The question before us is how we can productively use ChatGPT to help our students become knowledge transformers? A writer, a teacher, and an education professor all suggest an analogy from the calculator and math to ChatGPT and writing. In the same way that calculators became an important tool for students in math classes, ChatGPT has potential to become an important tool for writers who want to hone their critical thinking skills along with their communication skills. How might this happen? Educators are responding with valuable approaches. Adam Stevens, a high school history teacher in New York City who opposes his district’s decision to block ChatGPT, sees it as a valuable tool to promote—not limit—critical thinking. Students can evaluate the program’s initial response to a prompt, then consider how to improve it through revision. Other teachers quoted in a recent report on ChatGPT for Ed Week advocate for a similar approach and using the program to focus on the writing process. In higher education, we can openly let our students use ChatGPT for their class assignments, as well, and even use the bot in class to generate a first draft. Students can then learn how to move beyond the first draft to make their essays better.
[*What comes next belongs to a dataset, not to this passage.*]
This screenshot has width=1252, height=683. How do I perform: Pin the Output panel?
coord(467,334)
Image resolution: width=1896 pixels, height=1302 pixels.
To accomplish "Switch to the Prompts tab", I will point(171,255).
This is precisely the method that the first author will adopt at the start of her class after winter break.

DEEPER, MORE ENGAGED LEARNING

Our students already know how to use this new tool. They are likely more sophisticated than their teachers at framing the questions and getting solid answers from the bot, even though it was just released. What they need to learn is why—at least for the moment—ChatGPT would get a lower grade than they could get. It is exciting to see how quickly educators are responding to this new reality in the classroom and recognizing the instructional value of ChatGPT for deeper, more engaged learning.

As Adam Stevens remarks, ChatGPT is only a threat if our education system continues to “pursue rubric points and not knowledge.” It is critical for all educators to follow their colleague’s example. As we note in our recent book, “Making Schools Work,” the old education model in which teachers deliver information to later be condensed and repeated will not prepare our students for success in the classroom—or the jobs of tomorrow. We should allow that model to die a peaceful death. Used in the right way, ChatGPT can be a friend to the classroom and an amazing tool for our students, not something to be feared.